Kungsholmen — the King’s Island in Stockholm

Sweden is made up of a series of islands squished between the Baltic Sea and Lake Mälaren. The geography, coupled with obsessive efforts from the city to ensure the cleanest water possible, makes Stockholm one of the only cities in the world where you can swim from place to place, in the summer (in the winter you have to skate). This makes the city a triathlete paradise and while walking around Kungsholmen I saw more runners and cyclists than any other place I’ve ever been.

I stayed on the island of Kungsholmen. “Kungs” means king and “holmen” means island. As the story goes, the island was originally inhabited by monks and named “Munklägret;” but, in 1672 the island was turned over to the people of Stockholm and the decision was made to name the island after the current King: Karl (Charles) XI. He wasn’t keen to have an island named after him and pointed out that there was already a “Queen’s Island” (Drottningholm) and a “Knight’s Island” (Riddarholmen). So, he asked it to be named Kungsholmen instead of Karl’s Island.
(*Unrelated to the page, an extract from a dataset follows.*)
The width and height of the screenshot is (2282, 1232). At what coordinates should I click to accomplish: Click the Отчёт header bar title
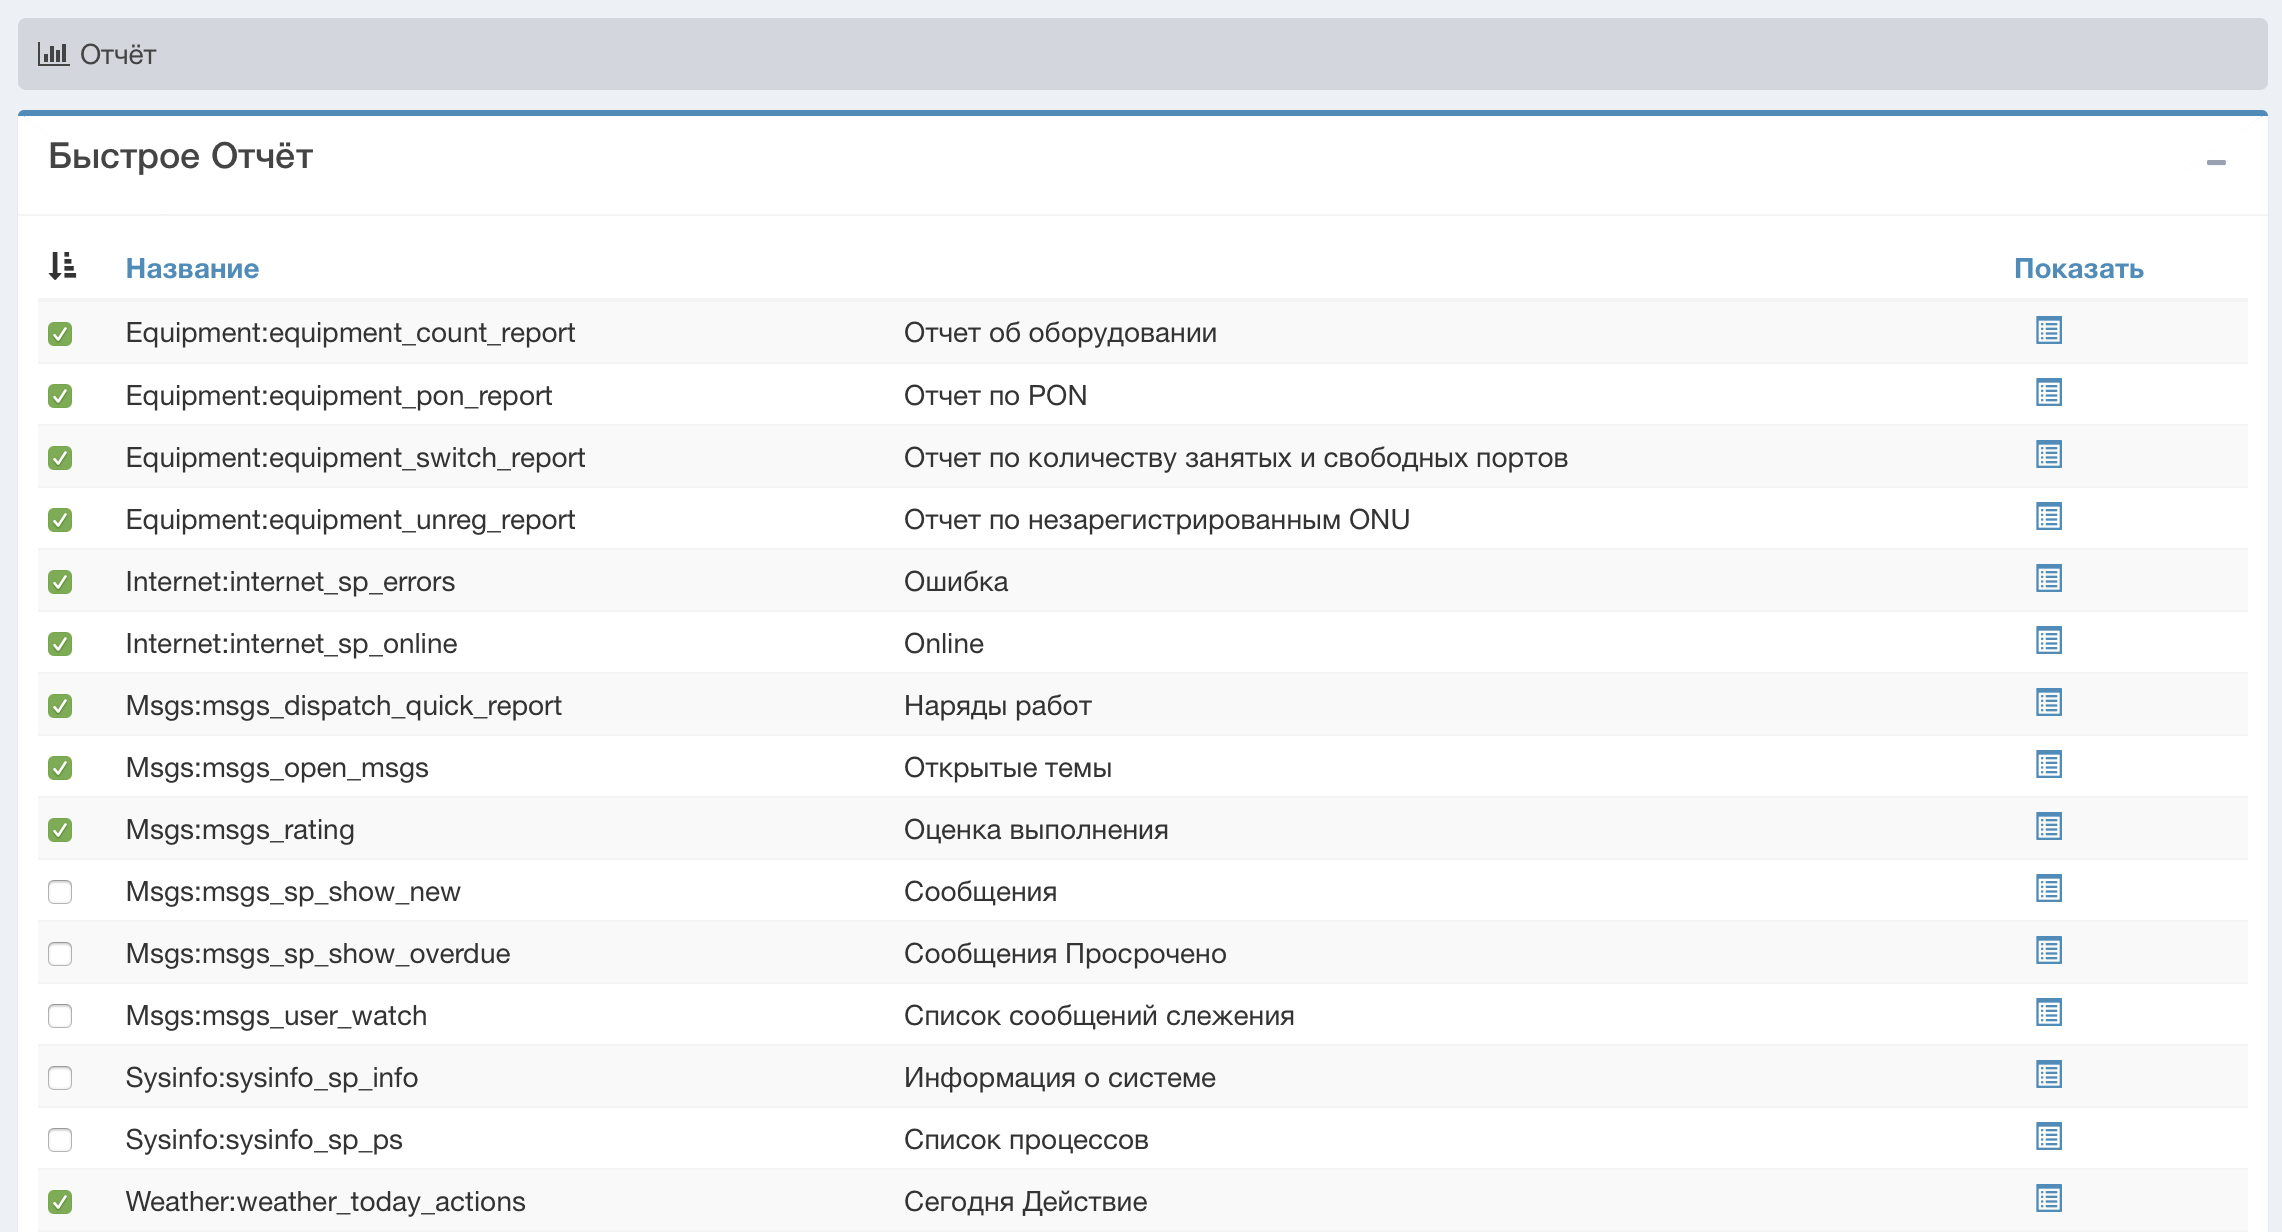[118, 54]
Kungsholmen is filled with parks, stroller-pushing families, joggers, bikers and boats. The largest tourist attraction on the island is the Stockholms stadshus or City Hall where the Nobel Prize banquet is held yearly on December 10th (more on that later).

Everyone in the city walks or takes transit because cabs are REALLY expensive and parking is difficult to nonexistent. From Kungsholmen, it’s easy to walk to most major sites: from Stockholms stadshus (City Hall) to the oldtown is 10-minutes; from the Marriott Courtyard, it is a pleasant 30-minute walk on bike paths. Most bus tours depart from Gustav Adolf torfs, which is a 5-minute walk from Stockholms stadshus.